Так и видится мне он, лежащий в гробу в день похорон, под брезентовым навесом, утопающий в цветах. Помню окаменевших, живых мертвецов — его родителей, лишенных единственного сына. И по сей день тяжело мне вспоминать их: с пересохшими слезами, мычащих от боли и тоски, с разлетевшимися на куски разорванными сердцами, уже чуждым органом внутри их тела. И картину с Тенгизом, шагающим вверх по лестнице, где надломилась под ним роковая шестнадцатая ступенька.
Не по совету ли Ростома я не взял Тенгиза в футбольную команду, на игру между классами в тот сентябрьский день. Да, был неуклюж, медлителен, но можно же было в ворота его поставить и он бы остался жив и ветка инжира не предала бы его.
Хлеб-соль с друзьями, с продолжительным застольем; усовершенствование сортов персика скрещиванием; чтение, шахматы и особенно футбол, были смыслом
жизни моего отца, не считая, естественно, семью. Здесь он отличался повышенным требованием сторонника патриархата. Болея за наше «Динамо», любил московских «торпедовцев» Стрельцова и Воронина. Кумиров из футболистов мы не создавали, уже сотворенных без нас обожанием болельщиков.
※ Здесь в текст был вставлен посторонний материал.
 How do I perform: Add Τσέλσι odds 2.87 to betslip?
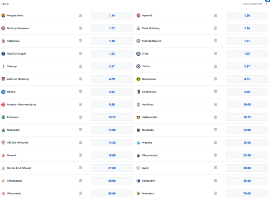click(x=247, y=67)
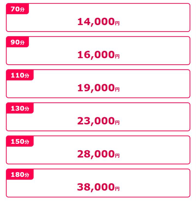This screenshot has height=201, width=196.
Task: Select the 16,000 price text
Action: click(96, 55)
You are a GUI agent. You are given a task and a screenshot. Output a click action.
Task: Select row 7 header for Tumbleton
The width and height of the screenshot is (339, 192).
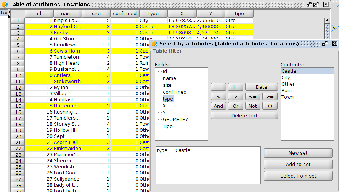click(18, 57)
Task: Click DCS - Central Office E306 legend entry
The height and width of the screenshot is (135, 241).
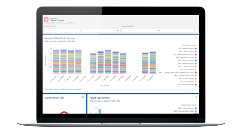Action: (184, 75)
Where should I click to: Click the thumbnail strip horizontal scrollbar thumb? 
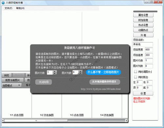coord(36,121)
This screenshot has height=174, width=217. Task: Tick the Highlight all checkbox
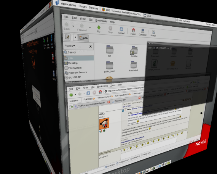tap(131, 159)
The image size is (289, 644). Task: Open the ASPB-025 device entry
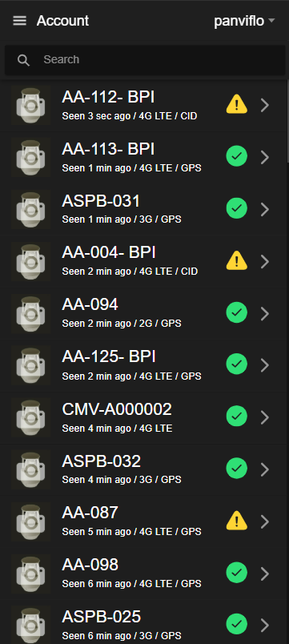point(143,625)
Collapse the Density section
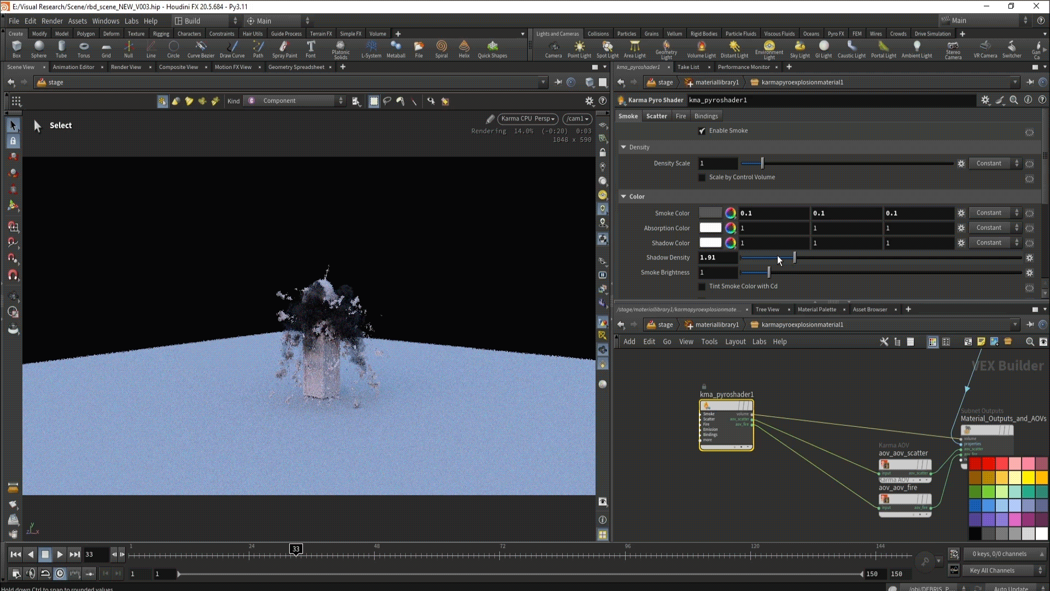This screenshot has width=1050, height=591. pyautogui.click(x=623, y=147)
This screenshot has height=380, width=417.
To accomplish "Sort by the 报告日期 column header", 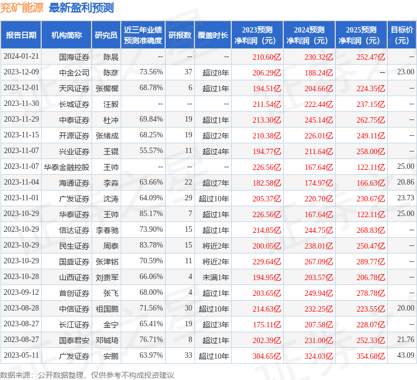I will click(21, 35).
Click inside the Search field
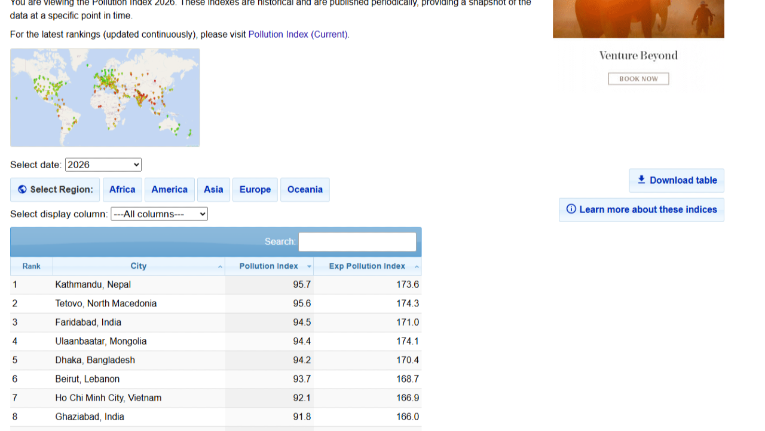Screen dimensions: 765x431 [357, 242]
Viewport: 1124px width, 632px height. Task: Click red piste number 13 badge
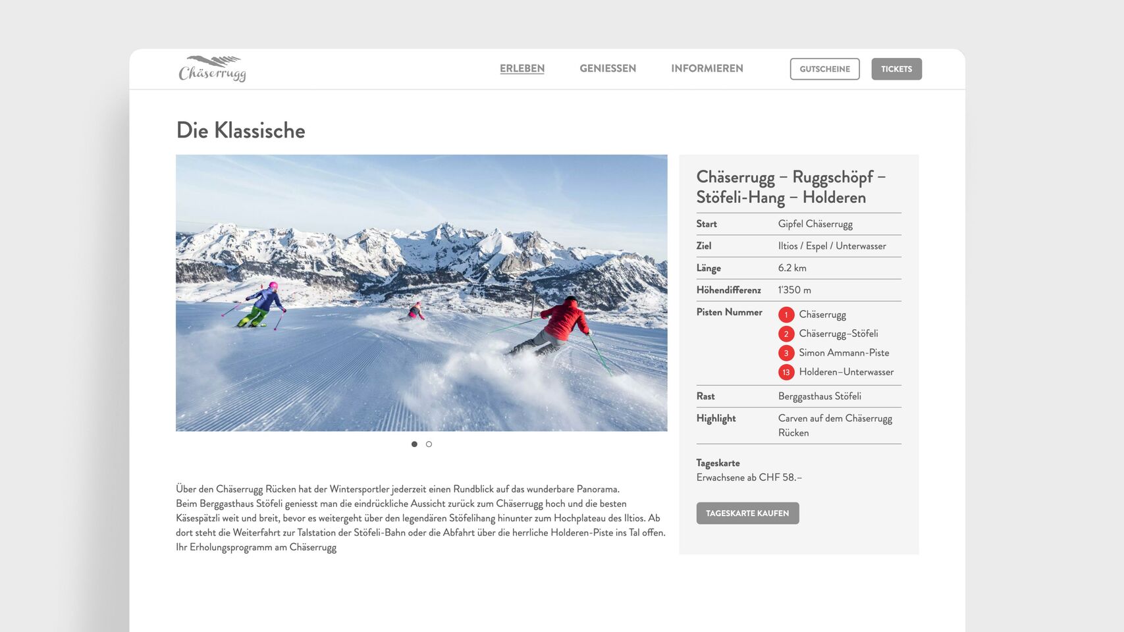coord(786,372)
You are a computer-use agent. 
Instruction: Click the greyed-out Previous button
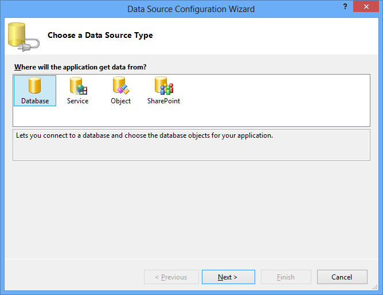click(x=171, y=277)
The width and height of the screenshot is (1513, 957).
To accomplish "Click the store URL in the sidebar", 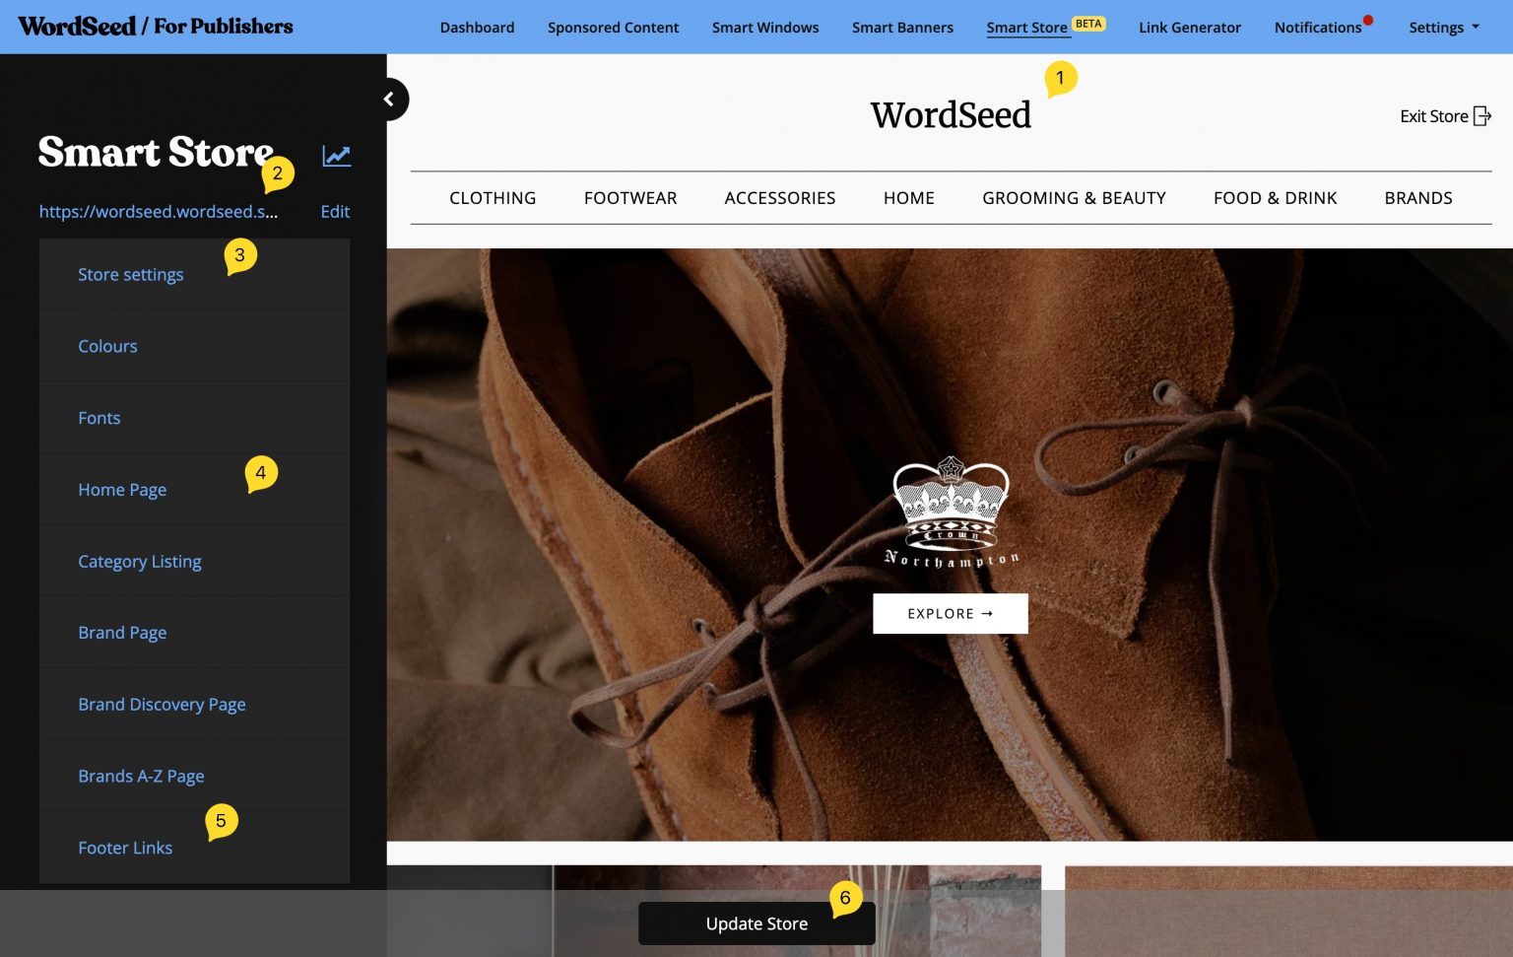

Отец часто брал меня в Леселидзе, на предсезонную тренировочную базу тбилисского «Динамо», в тридцати минутах езды от Туа Дуга. После очередной поездки мы возвращались обратно домой счастливые, переполненные радости просмотром товарищеской игры. Видели живых Месхи, Метревели, Котрикадзе, Сичинава, стояли рядом с ними, подавали настоящие кожаные мячи.
И тогда, бывало, болельщики спорили до хрипоты, ссорились, рвались в драку, но чтоб на простом, товарищеском матче, такого еще не случалось, пока отец в тамбуре во время курения не повздорил с имеющим другое мнение, незнакомцем.
— Выходим! — Крикнул он нам, вбегая в переполненный людьми вагон и резко потянул за красную ручку
стоп-крана.
Электричка вильнула хвостом, как ускользающая змея, сердито подпрыгнула, пробуя продолжить движение и затормозила со скрежетом, выбивая колесами искры. Мы выпрыгнули и увидели испуганные лица оставшихся в вагонах.
— Что случилось, Варлам? — Спросил Георгий Ясонович, дядя, когда мы спустились по насыпи и дошли до дороги.
— Я этому фраеру всадил в живот. — Еще находясь в возбуждении, сказал мой отец.
— Ты с ума сошел? — Захотел Ермиле, живший у поворота на «Золотой берег», диагноз болезни узнать у больного. — Зачем финку брал?
— Какую «финку», Ермиле? — Не понял отец. —
Я ему заехал острием зонта...
Родителей любить — много ума не надо. Кого больше, маму или папу, каждый дурак решает сам, ибо они целое для нас, и делить их на проценты я отказываюсь.
Без моего отца не было бы мамы, родившей меня, и обожавшего его, цельного, как гора, чистого душой, как воздух на ее вышине, и взрывоопасного, как динамит.
Мысленно возвращая в жизнь, — с позволения Создателя, — моего отца, с его сияющей улыбкой, доверчивыми глазами, слышу...
Э-эх! Если бы холодные горы умели говорить...
Благословенные дни беззаботного детства закончились. Мама распустила волосы и вышла за ворота. Рыдание и причитания ширились, приближались. Впереди толпы шла моя бабушка и царапала себе лицо, рвала волосы.
— Варлама убили! — Услышал я, теряя сознание.